In the study of the evolution of the family of buckwheat PYL, we chose three monocotyledons (Oryza sativa, Zea mays and Triticum aestivum) and three dicotyledonous plants (Arabidopsis thaliana, Cucumis sativus and Solanum lycopersicum) PYL families with buckwheat PYL evolution analyses (Fig. 4). Phylogenetic trees revealed that Tartary buckwheat PYL was more commonly aggregated with selected dicotyledonous plants and that these aggregated PYL protein-conserved motifs were also highly similar. In addition, collinearity analysis found that there were more homologous genes between Tartary buckwheat PYL and dicotyledonous plants, but very few homologous genes with monocotyledonous plants. Therefore, we believe that the PYL family of Tartary buckwheat existed in the ancestors of monocotyledonous and dicotyledonous plants before differentiation, but expansion occurred mainly in the ancestors of dicotyledonous plants after differentiation of monocotyledonous and dicotyledons. Interestingly, we found that FtPYL1 and FtPYL9 of subgroup subfamily III were different from the other members in the phylogenetic tree, gene structure, and conserved motifs and that the number of introns was significantly different. In subfamily III, except for FtPYL1, FtPYL17 and FtPYL9, all other FtPYL genes had only one exon, and FtPYL17 had only three exons, which was much fewer than the seven exons of FtPYL1 and FtPYL9. Some scholars believe that introns play an extremely important role in the process of protein translation, and a variety of exon combinations are generated in organisms through alternative splicing, thus translating a variety of proteins and improving the complexity of proteins [45, 46]. Introns have also been found to function independently of coding genes [47]. Therefore, FtPYL1 and FtPYL9 may possess distinct functions. In the ancient ancestors of organisms, their genes contained a large number of introns, and during evolution, a large number of introns of these genes were lost, which is the early intron hypothesis [48,49,50]. We hypothesized that FtPYL1 and FtPYL9 may be involved in the evolutionary differentiation of Tartary buckwheat; the degree of differentiation is lower and the FtPYL genes are more ancient than the other PYL genes.
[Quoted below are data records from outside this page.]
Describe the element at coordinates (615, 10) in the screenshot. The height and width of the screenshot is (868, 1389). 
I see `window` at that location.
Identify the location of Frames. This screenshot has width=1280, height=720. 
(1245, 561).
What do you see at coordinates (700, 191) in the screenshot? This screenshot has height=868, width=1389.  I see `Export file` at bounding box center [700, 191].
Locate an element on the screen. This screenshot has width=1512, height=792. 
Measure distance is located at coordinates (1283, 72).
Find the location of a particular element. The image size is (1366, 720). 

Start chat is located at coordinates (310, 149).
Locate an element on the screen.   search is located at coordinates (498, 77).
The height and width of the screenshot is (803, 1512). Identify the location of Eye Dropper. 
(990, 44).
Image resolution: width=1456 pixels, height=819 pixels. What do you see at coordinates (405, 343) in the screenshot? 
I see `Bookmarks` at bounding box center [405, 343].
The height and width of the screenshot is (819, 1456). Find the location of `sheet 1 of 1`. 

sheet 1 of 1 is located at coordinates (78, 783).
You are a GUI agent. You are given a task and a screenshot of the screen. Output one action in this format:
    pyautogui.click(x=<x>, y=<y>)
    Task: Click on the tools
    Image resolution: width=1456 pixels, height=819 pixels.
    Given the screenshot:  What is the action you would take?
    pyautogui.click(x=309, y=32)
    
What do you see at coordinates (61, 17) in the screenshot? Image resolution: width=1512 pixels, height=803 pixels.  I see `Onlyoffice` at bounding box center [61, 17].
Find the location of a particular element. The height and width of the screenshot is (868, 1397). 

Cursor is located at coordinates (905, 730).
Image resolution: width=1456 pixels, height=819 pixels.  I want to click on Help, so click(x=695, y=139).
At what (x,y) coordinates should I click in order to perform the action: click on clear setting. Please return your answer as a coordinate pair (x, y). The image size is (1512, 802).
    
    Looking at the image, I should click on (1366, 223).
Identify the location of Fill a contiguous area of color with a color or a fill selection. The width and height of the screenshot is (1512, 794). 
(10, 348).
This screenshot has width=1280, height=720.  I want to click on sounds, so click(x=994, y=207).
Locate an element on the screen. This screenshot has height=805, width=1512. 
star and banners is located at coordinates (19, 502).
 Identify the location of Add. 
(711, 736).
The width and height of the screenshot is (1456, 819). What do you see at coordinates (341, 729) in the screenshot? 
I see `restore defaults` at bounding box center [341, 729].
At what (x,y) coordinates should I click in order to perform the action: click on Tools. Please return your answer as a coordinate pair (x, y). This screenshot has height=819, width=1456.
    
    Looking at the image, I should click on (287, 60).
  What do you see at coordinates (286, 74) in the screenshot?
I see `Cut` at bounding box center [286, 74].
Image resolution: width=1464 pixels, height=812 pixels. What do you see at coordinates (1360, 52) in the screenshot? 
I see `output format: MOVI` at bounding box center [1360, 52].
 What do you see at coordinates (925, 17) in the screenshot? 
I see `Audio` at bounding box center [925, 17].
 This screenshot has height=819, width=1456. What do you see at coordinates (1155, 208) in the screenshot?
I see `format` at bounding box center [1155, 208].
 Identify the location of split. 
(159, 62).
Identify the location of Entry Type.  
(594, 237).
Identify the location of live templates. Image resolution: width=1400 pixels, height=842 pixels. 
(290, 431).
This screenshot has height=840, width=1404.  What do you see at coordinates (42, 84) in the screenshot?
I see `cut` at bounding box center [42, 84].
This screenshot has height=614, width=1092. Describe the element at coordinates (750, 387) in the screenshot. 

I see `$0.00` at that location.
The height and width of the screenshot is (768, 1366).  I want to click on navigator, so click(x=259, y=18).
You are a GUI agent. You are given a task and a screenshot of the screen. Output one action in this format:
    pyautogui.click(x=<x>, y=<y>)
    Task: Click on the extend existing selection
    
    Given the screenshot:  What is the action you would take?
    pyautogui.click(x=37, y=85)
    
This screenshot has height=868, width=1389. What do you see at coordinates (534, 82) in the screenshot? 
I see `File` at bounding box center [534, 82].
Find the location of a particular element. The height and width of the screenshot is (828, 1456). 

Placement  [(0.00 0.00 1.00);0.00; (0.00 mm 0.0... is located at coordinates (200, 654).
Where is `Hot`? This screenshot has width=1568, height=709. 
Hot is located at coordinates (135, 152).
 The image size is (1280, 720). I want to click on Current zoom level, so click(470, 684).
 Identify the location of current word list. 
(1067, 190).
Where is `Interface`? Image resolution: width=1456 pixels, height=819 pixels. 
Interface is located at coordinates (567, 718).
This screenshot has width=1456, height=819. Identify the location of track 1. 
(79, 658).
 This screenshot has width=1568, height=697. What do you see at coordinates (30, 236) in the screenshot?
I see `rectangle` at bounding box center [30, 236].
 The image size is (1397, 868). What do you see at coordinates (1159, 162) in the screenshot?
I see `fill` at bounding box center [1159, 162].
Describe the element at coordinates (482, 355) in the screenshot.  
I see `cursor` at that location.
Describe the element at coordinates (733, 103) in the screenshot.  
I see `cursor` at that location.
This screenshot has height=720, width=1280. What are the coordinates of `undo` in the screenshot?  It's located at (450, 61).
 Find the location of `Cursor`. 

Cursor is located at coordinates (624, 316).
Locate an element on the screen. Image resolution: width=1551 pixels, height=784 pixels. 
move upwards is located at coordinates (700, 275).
Response of Tartary buckwheat PYL family to abiotic stress and spatiotemporal expression during grain development

In the studies of various plants, PYL was found to be expressed in various plant tissues, such as roots, flowers, grains and seeds [18, 23, 26]. In rice, the members of the PYL family OsPYL1 are expressed in the roots, OsPYL5 in leaves, and OsPYL7/8 in embryos [20]. In tomatoes, significant changes were detected in the transcript levels of SlPYL1, SlPYL2, SlPYL3 and SlPYL6 during grain development and ripening [39]. We examined 19 paralogous form FtPYL expression patterns in Tartary buckwheat under four abiotic stresses (Fig. 5). We found that FtPYL was either highly expressed or inhibited under abiotic stress conditions. Interestingly, the expression of the FtPYL gene was completely reversed under different stress conditions. For example, the expression of FtPYL13 was inhibited under low temperature (4℃) stress but was highly expressed under high temperature (38℃) stress. However, FtPYL19 was highly expressed under low temperature (4℃) and inhibited under high temperature (38℃). At the same time, it was also found that the expression of some FtPYL genes increased first and then decreased or decreased first and then increased under abiotic stress. For example, under drought stress (PEG6000), the gene expression levels of FtPYL15 and FtPYL18 increased rapidly and then decreased rapidly to approximately pre-stress levels. Under low-temperature stress, the expressions of FtPYL4 and FtPYL11 decreased rapidly and then increased. This indicates that these FtPYL genes may be fast response genes, which can respond quickly in a very short time, and help Tartary buckwheat alleviate the damage caused by harsh environment in the short term.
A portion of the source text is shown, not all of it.